* What the task requires
Below are records with pictures in them. Output exactly the lines from the one with "Viewport: 800px width, 600px height." through the one with "the Home button", both included, and leave every picture out; give only those lines.

═════ Data supplied

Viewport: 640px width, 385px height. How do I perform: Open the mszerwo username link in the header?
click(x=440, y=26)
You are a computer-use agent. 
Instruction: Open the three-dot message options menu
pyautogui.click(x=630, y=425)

══════════
═════ Data supplied

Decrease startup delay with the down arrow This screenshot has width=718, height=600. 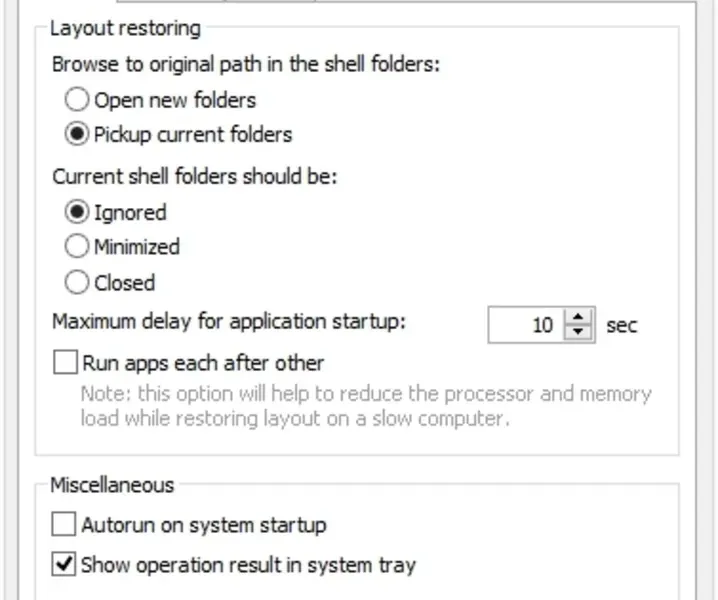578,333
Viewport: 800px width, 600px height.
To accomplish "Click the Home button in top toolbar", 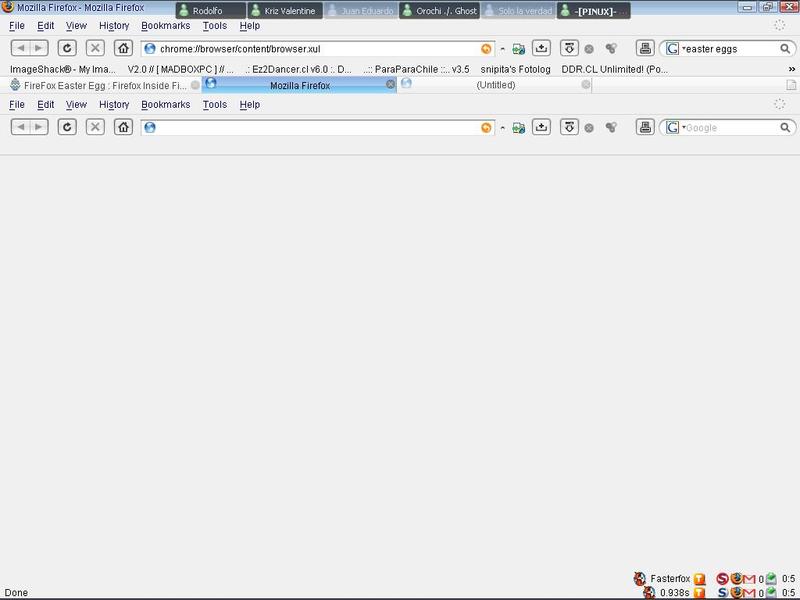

══════════

* Output for this exercise
Viewport: 800px width, 600px height.
To accomplish "Click the Home button in top toolbar", 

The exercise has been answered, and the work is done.